Collected data
"""
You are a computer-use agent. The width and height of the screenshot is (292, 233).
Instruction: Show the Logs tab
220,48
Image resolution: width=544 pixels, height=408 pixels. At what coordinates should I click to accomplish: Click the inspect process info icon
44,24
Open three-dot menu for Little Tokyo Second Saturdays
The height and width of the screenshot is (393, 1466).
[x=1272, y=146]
"""
▶ Work item
Give back all the data exactly as written.

▶ Output of the exercise
You are a computer-use agent. The width and height of the screenshot is (292, 233).
Instruction: Show the Logs tab
220,48
Image resolution: width=544 pixels, height=408 pixels. At what coordinates should I click to accomplish: Click the inspect process info icon
44,24
Open three-dot menu for Little Tokyo Second Saturdays
The height and width of the screenshot is (393, 1466).
[x=1272, y=146]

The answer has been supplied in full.